→ **EXTRAIT DU TEXTE**
──────────

Un employeur peut-il l'accorder à un salarié et pas à un autre au sein de la même entreprise ?
C'est parfois le cas. Plusieurs raisons possibles. La principale étant la volonté de se séparer d'un salarié. Au moins l'employeur est sûr que le salarié, s'il est demandeur, partira à coup sûr. Il peut y avoir d'autres raisons par exemple, une ancienneté faible qui entraînera des indemnités minimes pourra être plus facilement acceptée par l'employeur que pour un salarié très ancien.
Maintenant est-ce légal d'en accepter certaines et pas d'autres ?
A mon avis, sauf cas de modification de l'état financier de l'entreprise (rupture conventionnelle pour motif économique), ou de justification par l'employeur de l'impossibilité de se séparer d'un collaborateur nécessaire à la bonne marche de l'entreprise, on ne peut pas justifier une différence de traitement au niveau de l'entreprise, surtout si les demandes sont proches dans le temps. Il y aurait effectivement une discrimination.
L'égalité entre les hommes est un droit fondamental de la personne proclamé aussi bien par la Déclaration des droits de l'Homme de 1789 (art. 1er et 6) que par la charte des droits fondamentaux de l'Union Européenne (art. 20).
Ce droit fondamental a donc naturellement sa place dans l'entreprise.
Il est consacré par l'article L. 1121-1 du Code du travail : « Nul ne peut apporter aux droits des personnes et aux libertés individuelles et collectives des restrictions qui ne seraient pas justifiées par la nature de la tâche à accomplir ni proportionnées au but recherché. »
Ce texte signifie que les droits de la personne et les libertés individuelles et collectives des citoyens sont applicables de plein droit dans les entreprises. Les droits et libertés peuvent seulement subir des restrictions à la double condition d'être justifiées objectivement et proportionnées à la situation concrète.
Ni la loi, ni le règlement, ni le contrat de travail, ni un accord collectif, ni une décision unilatérale de l'employeur ne peuvent réduire à néant cette règle d'égalité.
La jurisprudence ne s'est pas bornée à appliquer, souvent avec force, les dispositions légales comportant l'affirmation du principe d'égalité. Elle a donné à ce principe une portée qui apparaît de plus en plus générale, à telle enseigne qu'on a pu parler de l'émergence « d'un droit général à l'égalité de traitement dans les relations de travail » Elle l'a notamment étendu à d'autres éléments que le salaire et notamment au domaine du licenciement économique, aux apprentis et au droit syndical et à ce titre on ne peut écarter la différence dans le choix de salariés pour leur accorder la rupture conventionnelle.

──────────

[Enregistrements issus d'une collection]
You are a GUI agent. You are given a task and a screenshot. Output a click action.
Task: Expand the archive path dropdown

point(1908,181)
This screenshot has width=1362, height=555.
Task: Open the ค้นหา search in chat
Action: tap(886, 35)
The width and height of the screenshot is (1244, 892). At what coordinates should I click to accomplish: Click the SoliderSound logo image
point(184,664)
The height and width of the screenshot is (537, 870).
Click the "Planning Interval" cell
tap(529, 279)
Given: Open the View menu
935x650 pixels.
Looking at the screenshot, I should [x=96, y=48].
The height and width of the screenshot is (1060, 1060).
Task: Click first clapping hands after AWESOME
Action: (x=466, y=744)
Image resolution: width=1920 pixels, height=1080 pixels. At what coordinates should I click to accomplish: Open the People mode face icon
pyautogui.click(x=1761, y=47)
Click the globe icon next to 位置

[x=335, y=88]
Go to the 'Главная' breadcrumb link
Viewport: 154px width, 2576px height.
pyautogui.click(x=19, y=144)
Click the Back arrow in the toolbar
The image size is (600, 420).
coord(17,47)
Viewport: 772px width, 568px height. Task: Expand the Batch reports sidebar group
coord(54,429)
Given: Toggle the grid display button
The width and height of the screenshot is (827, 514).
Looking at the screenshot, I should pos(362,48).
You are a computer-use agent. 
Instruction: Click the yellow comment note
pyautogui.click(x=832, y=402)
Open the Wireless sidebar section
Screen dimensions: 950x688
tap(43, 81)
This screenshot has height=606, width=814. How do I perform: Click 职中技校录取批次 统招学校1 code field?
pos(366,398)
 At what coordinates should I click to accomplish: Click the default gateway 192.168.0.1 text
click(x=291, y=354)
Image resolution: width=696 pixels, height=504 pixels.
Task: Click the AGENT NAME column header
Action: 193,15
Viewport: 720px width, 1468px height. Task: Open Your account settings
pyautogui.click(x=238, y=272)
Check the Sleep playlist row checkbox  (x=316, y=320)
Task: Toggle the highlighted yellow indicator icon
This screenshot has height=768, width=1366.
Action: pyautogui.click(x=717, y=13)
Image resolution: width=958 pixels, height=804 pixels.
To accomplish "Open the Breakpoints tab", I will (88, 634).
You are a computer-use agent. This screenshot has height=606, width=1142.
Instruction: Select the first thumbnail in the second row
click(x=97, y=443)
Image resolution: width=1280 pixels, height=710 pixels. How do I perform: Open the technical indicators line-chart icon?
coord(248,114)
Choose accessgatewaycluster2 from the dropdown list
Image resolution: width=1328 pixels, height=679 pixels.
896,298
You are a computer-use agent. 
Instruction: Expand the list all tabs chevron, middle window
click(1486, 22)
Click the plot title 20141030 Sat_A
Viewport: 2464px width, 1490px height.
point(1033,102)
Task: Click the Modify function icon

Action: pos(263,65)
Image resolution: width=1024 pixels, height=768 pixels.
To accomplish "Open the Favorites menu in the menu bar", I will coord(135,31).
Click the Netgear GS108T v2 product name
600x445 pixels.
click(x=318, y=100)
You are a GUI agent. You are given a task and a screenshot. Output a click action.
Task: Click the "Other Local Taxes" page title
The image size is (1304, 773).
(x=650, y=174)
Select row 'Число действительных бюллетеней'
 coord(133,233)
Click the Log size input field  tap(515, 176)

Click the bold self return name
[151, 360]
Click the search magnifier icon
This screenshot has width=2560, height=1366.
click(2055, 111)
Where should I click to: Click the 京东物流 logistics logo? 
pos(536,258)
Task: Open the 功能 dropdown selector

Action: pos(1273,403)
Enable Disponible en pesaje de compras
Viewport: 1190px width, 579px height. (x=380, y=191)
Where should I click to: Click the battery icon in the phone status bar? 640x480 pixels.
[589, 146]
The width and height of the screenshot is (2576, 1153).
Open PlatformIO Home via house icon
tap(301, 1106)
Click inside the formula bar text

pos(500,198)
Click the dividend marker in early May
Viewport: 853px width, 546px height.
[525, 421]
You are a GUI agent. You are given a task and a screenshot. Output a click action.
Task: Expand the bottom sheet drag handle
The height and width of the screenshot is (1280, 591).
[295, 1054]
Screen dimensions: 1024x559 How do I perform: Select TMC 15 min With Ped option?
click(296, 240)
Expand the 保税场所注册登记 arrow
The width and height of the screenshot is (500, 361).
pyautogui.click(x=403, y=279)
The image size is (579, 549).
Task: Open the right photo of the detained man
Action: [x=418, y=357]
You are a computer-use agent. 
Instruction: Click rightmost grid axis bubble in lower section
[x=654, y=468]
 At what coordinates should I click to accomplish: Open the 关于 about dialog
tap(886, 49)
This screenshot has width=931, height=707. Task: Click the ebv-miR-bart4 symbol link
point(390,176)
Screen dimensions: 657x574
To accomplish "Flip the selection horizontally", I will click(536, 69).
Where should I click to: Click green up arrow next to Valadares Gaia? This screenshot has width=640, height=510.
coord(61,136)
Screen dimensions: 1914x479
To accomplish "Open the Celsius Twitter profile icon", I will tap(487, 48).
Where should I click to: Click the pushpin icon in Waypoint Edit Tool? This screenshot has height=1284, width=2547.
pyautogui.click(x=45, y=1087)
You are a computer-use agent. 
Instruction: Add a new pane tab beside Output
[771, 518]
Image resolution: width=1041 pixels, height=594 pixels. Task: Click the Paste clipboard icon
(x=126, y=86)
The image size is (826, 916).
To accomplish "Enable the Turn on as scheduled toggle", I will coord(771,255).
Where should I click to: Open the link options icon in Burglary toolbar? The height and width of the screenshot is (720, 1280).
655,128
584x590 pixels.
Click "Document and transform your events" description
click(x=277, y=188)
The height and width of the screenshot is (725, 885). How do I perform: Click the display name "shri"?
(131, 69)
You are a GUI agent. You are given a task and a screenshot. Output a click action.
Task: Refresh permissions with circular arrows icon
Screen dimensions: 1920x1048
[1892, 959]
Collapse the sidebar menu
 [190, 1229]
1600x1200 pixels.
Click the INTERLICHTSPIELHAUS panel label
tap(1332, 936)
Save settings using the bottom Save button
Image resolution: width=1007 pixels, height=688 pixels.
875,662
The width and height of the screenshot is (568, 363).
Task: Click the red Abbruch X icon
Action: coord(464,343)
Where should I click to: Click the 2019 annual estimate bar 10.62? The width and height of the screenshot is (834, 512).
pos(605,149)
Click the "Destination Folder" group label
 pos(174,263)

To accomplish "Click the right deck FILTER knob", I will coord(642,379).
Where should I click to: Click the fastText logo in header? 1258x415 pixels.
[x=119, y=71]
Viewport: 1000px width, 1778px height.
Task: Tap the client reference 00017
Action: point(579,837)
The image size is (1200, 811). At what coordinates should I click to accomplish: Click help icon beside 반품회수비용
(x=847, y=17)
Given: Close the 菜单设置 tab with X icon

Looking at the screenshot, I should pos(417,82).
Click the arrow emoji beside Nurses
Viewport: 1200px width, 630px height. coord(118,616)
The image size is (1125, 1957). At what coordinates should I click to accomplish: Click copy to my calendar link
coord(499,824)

──────────

→ **SÉRIE D'EXERCICES**
1) Répondez à ces questions sur le texte consacré à la rupture conventionnelle :
(a) Quelle est la principale raison pour laquelle un employeur accorde la rupture à un salarié et pas à un autre ?
(b) Quel article du Code du travail consacre le principe d'égalité dans l'entreprise ?
(c) Quel article de la charte des droits fondamentaux de l'Union européenne est cité ?
2) Dans les enregistrements, substituez « capture » à « screenshot » dans tout ce qui va de la ligne contenant « The width and height of the screenshot is (2576, 1153). » jusqu'à la ligne contenant « [295, 1054] », ces deux lignes comprises. Recopiez ensuite ce passage sans rien y changer d'autre.

→ **CORRIGÉS**
1)
(a) La volonté de se séparer d'un salarié.
(b) L'article L. 1121-1.
(c) L'article 20.

2)
The width and height of the capture is (2576, 1153).
Open PlatformIO Home via house icon
tap(301, 1106)
Click inside the formula bar text

pos(500,198)
Click the dividend marker in early May
Viewport: 853px width, 546px height.
[525, 421]
You are a GUI agent. You are given a task and a capture. Output a click action.
Task: Expand the bottom sheet drag handle
The height and width of the capture is (1280, 591).
[295, 1054]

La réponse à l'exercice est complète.